To the best of our knowledge, while there is a plethora of work around data-centric BPM [7] and context-aware processes (e.g. [8]), there has been no systematic approach to integrating BPM with CV. This is very likely due to the major challenges in BPM itself that have steadily been tackled by the community over the past few years and the typical approach taken in CV by tackling each new problem with one application.

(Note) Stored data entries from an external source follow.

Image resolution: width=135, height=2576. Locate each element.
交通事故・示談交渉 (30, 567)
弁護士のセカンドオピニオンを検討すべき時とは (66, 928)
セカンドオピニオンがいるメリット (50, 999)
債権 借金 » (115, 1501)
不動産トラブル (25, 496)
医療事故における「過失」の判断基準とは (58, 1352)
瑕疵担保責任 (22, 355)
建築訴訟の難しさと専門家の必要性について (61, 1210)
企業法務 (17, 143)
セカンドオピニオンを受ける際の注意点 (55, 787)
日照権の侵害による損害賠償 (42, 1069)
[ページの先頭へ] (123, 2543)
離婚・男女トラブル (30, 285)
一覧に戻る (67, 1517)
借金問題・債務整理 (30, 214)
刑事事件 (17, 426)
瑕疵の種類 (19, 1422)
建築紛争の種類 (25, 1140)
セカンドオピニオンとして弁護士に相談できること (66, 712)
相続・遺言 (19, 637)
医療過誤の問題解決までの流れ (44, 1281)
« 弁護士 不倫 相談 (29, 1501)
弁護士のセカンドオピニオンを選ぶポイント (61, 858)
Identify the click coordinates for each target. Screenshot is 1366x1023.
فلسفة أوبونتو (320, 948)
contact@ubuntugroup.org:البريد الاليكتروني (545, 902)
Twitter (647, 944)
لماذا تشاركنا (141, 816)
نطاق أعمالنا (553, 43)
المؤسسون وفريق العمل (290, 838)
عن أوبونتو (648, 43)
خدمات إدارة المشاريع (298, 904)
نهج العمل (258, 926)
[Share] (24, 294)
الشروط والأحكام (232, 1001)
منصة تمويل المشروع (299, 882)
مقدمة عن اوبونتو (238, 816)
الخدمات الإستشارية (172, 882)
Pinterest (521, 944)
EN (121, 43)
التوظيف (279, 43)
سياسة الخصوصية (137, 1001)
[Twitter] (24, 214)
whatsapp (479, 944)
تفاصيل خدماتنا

In CV, event detection has been investigated extensively and multiple research directions to event modelling emerged [9]. Traditionally, events have been represented and recognized holistically. This involved the global classification of (pre-segmented) video clips [10]. However, understanding events that involve complex activities (e.g., human interactions, sports, street scenes, etc.) requires reasoning about the spatio-temporal “structure” of the event, including interaction between agents and objects. To enable such reasoning, part-based methods were proposed. These methods typically define an event in terms of event primitives and their space-time relations. Two different mechanisms to discover these primitives are common in the literature. On the one hand, primitives are often pre-defined by hand and their space-time relationships are either learned or manually configured [11, 12]. Other approaches go further and learn the event primitives from data [13, 14]. The third and most recent line of research represents events using attributes by making use of libraries of reusable high-level semantic concepts [15]. Continuing this line of research, current trends are towards leveraging knowledge bases for high-level reasoning [16]. Existing methods to event detection learn event-specific representations from a vast pool of training data. Hence, the availability of training data is critical for these approaches and is often the major bottleneck to their generalization capability. In contrast, here we reuse generic visual elements from our VDSL across events by interfacing with a BPM execution engine.

6 Summary and Conclusion

This paper presents an approach to integrate computer vision capabilities in BPM in a modular, composable and generic way. It proposes a Vision Enabled Process Environment that allows new CV elements to be added to the BPM standard languages as well as graphical modelling tools for designing with CV elements. The approach also entails a model generation system for attaching these CV entities into BPMN 2 or other process description and execution languages. Importantly, the user does not need to program the connection between the BPMS and CV, instead, they simply select to use CV-enabled elements in their BPs, the connections being generated. The execution support is provided by an extended BPM engine that executes the generated processes. This support can be readily applied to any BPMS that uses an extensible standard such as BPMN, or to any engine that has extension points. It can also be added to BPM engines through partnerships with the respective vendors. Lastly, the CV engine supports the VDSL and provides the API used by the engine to leverage the visual information available from cameras in a modular way.

We have started the implementation of this approach using a mix of domain-specific modelling environments, open source BPMS and computer vision libraries developed in house. We believe that this work has great potential to bring added value to enterprise business processes in a cost-effective way by bridging process design and execution with visual information through modular computer vision capabilities.